Written request A → In the text on research costs, shorten the paragraph that starts "Estimating full cost budgets for research enable" and keep its main facts.
Written request B → From the text on research costs, pull out the words from "Estimating full cost" up to and including "the research contract.", copied word for word.

==== Document excerpt

Direct costs

refer to expense items that are specifically associated with a research project.

These costs include:
• salaries and benefits
• travel
• materials and supplies
• participant reimbursement costs
• animal care
• equipment
• subcontracting or consulting fees


Indirect costs

are those underlying or hidden costs that sustain the research activity before, during and after research outputs have been delivered. These costs that are incurred for common or joint objectives and may not be readily associated with a research project.

Typically these costs include:
• building/ infrastructure utilities
• maintenance
• insurance costs
• office supplies
• telecommunications
• library access


Full economic costing

of research is an accounting methodology or model that takes full account of both all (reasonable and necessary) direct and indirect costs associated with research


A budget

is a detailed breakdown of all anticipated costs which should mirror the activities and timelines of the research


Estimating full cost budgets for research enable

partners to develop and maintain their research environments, sustain high-quality research and access adequate funding. This goes a long way toward promoting good research costing practices where all foreseeable and underlying costs of research are included. For example, current indirect costs do not sufficiently build capacity. Funders could periodically review the indirect cost rates to ensure research partners are able to accurately cost research in a sustainable manner. The inadequacy of accurate costing around the full extent of indirect costs in research budgets has a direct impact on the sustainability of the research activity and of the research environment. It is thus critical for institutions to build capacity to accurately determine and negotiate for indirect costs in the research contract.

========
==== Data excerpts

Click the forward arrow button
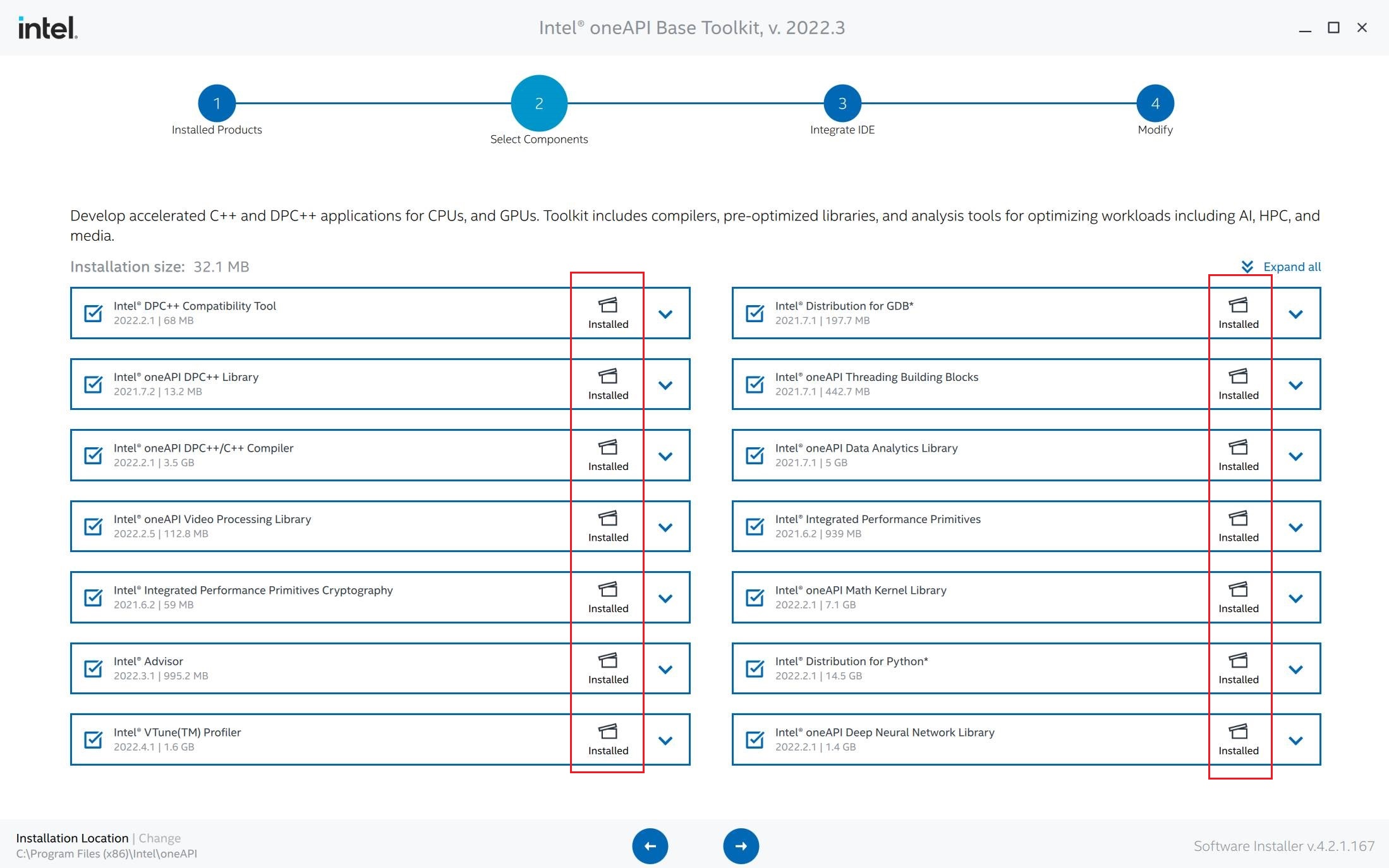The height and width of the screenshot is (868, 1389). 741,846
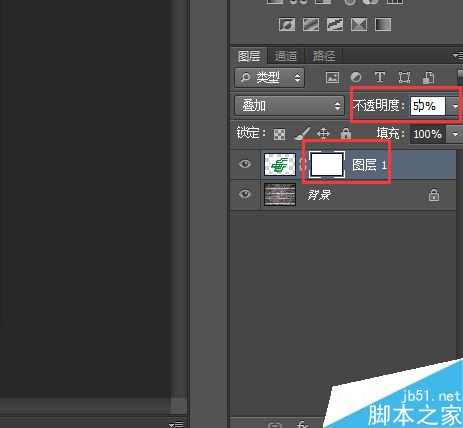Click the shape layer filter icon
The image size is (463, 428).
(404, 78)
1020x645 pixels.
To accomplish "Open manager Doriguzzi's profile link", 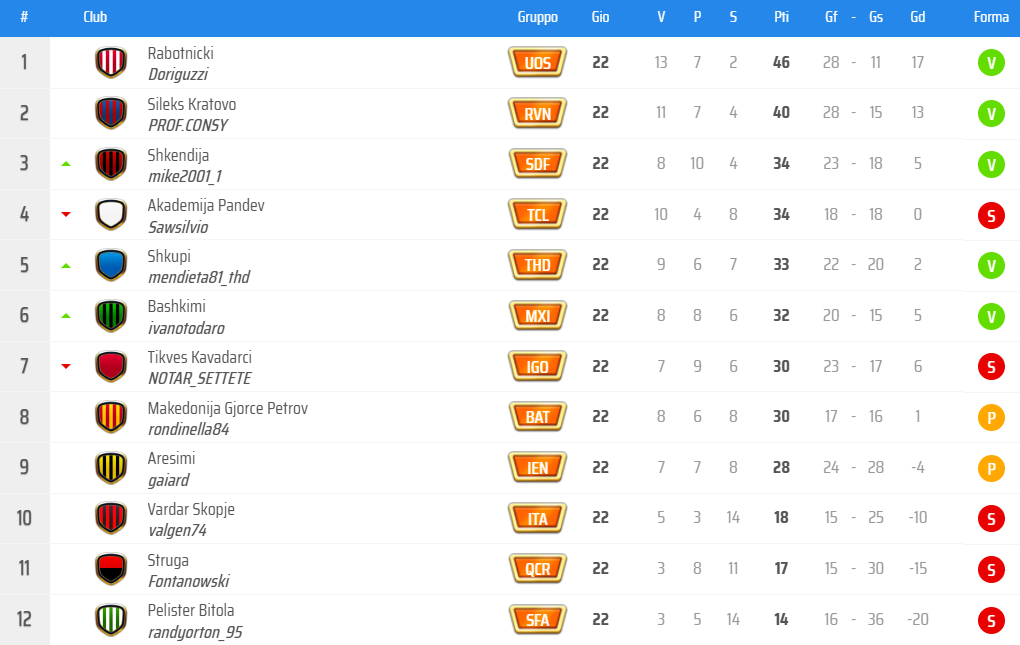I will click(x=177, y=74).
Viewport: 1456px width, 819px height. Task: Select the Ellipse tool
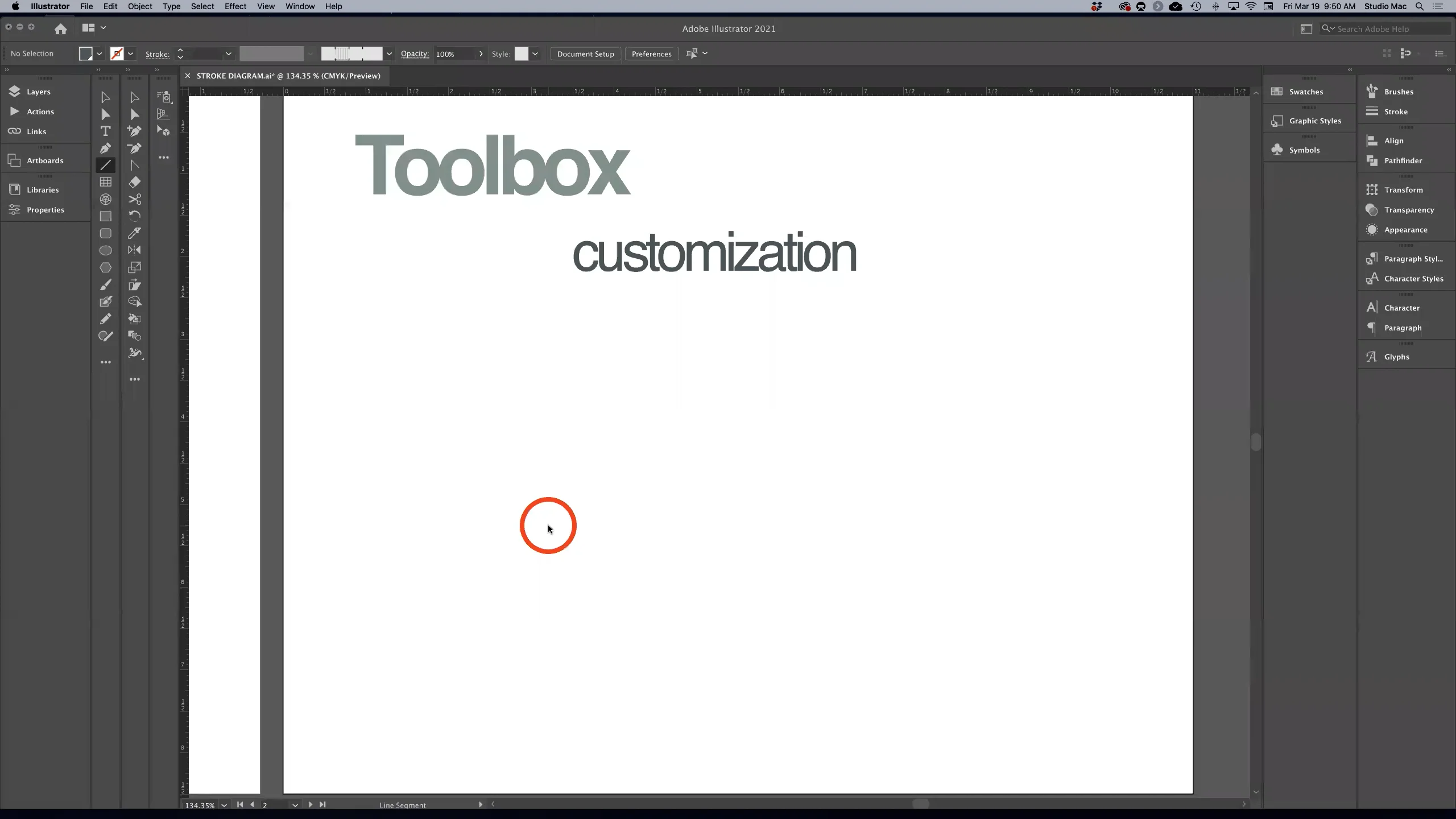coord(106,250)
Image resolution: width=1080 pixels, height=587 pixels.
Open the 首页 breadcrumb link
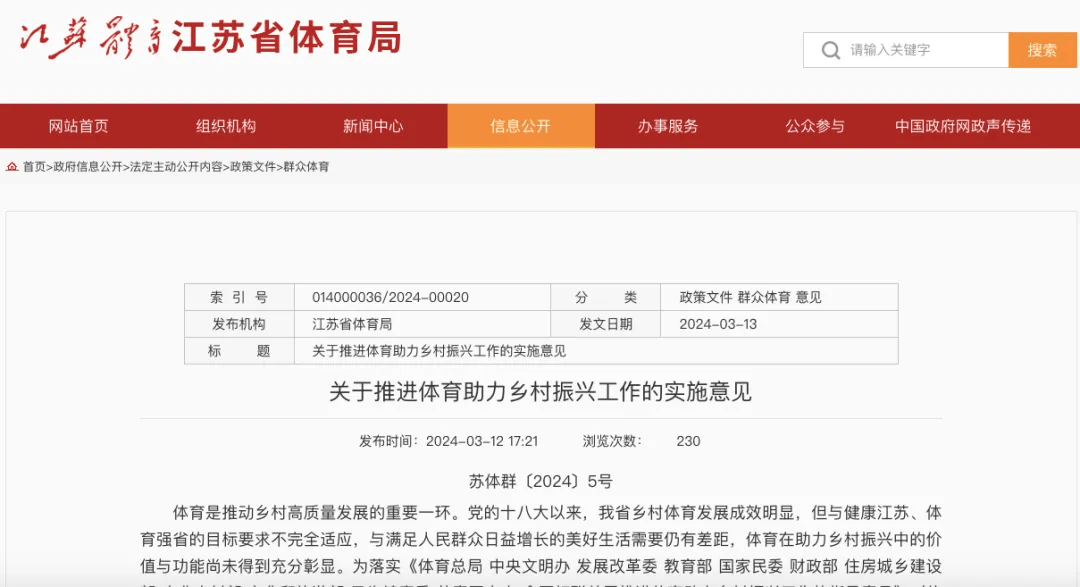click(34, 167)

========

Task answer A → Full cost budgets let partners build and keep their research environments, sustain high-quality research and get enough funding. They support good costing practice that includes all foreseeable and underlying costs. Current indirect costs do not build enough capacity, so funders could review indirect cost rates from time to time to help partners cost research sustainably. Failing to cost indirect costs accurately directly harms the sustainability of both the research and its environment. Institutions must therefore build the capacity to work out and negotiate indirect costs in research contracts.

Task answer B →
Estimating full cost budgets for research enable

partners to develop and maintain their research environments, sustain high-quality research and access adequate funding. This goes a long way toward promoting good research costing practices where all foreseeable and underlying costs of research are included. For example, current indirect costs do not sufficiently build capacity. Funders could periodically review the indirect cost rates to ensure research partners are able to accurately cost research in a sustainable manner. The inadequacy of accurate costing around the full extent of indirect costs in research budgets has a direct impact on the sustainability of the research activity and of the research environment. It is thus critical for institutions to build capacity to accurately determine and negotiate for indirect costs in the research contract.